In the age of GDPR and CCPA, there seems to be more conjecture about compliance and personal privacy than there is about the weather. It’s understandable, as predicting the conditions outside seems a lot easier than devising and implementing an effective data protection strategy.
With headlines about data breaches being far too frequent and substantial fines for non-compliance becoming a growing reality, pleading naivety to the issues and impacts is neither sympathetic nor sufficient for organizations of any size or type. The good news is there are a number of tools and solutions available that can automatically detect risks and protect personal data while reducing exposure to legal and financial risks.

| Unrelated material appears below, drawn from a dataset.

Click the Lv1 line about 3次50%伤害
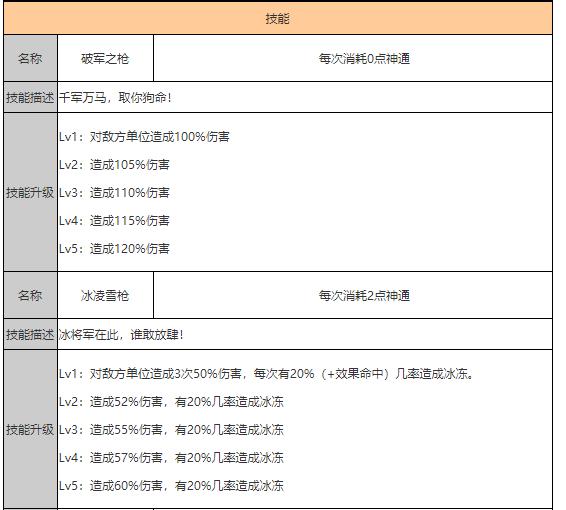The image size is (566, 510). 267,374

Begin With People, Not Technology
But before jumping into any technology solutions, it’s imperative to start with an understanding of how it will impact all organizational stakeholders. Start by circling the wagons and enlisting the cooperation and insights of your business leaders as well as legal and compliance teams. Too often, chief information security officers (CISOs) face growing compliance challenges due to a lack of cohesive efforts across their companies. Resistance from employees is a tough hurdle to clear, especially if they believe that complying with new security policies will make their jobs more difficult.
C-level buy-in is a prerequisite to successful policy implementation. Unless these important influencers see and feel the element of risk, it’s going to be difficult to implement any sort of program. Consider a two-phase approach as a best-practices tactic. Start by identifying the lowest-hanging fruit and implement something that is relatively easy for everybody in the organization to leverage and get behind.
Making changes where they are easiest to leverage is a good way to build confidence and momentum. Even if this reduces only 15% of your risk, you’re on the road—so stay focused on achieving steady, incremental progress. At times, the process can be daunting, at least at first, but don’t be sidetracked by analysis paralysis. Instead, continue holding meetings on what will be implemented next and move forward.